Every line of the entries below that mentions "each" is to be copied out.

━━ Extracted data

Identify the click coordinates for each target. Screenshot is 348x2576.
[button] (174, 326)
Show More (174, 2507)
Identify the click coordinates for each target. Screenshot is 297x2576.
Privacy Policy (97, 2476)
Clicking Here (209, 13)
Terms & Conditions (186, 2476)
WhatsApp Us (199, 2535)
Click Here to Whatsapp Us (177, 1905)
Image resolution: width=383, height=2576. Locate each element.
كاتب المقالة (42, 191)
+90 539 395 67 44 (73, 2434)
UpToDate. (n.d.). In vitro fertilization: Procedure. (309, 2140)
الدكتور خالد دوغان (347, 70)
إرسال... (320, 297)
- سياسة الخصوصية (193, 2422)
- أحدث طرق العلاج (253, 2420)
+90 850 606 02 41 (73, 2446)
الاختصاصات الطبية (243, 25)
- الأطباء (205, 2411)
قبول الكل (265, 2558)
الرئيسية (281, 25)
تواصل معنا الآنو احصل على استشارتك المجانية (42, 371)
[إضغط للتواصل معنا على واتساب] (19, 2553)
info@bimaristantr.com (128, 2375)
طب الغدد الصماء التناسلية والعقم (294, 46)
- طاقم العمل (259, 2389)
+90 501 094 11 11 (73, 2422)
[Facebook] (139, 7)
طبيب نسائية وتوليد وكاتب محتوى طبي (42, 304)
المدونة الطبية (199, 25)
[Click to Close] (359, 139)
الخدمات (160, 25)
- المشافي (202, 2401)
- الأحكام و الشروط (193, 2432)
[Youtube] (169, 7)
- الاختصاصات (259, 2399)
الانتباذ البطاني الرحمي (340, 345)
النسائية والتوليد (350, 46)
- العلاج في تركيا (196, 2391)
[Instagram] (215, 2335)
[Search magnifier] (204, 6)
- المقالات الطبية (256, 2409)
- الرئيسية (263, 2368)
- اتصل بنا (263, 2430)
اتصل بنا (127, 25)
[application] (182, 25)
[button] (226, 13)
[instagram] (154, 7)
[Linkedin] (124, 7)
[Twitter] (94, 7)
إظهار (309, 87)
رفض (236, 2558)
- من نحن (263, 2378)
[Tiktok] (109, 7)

━━━━

• **Problem solution**
Identify the click coordinates for each target. Screenshot is 348x2576.
Identify the click coordinates for each target. Screenshot is 297x2576.
Image resolution: width=383, height=2576. Locate each element.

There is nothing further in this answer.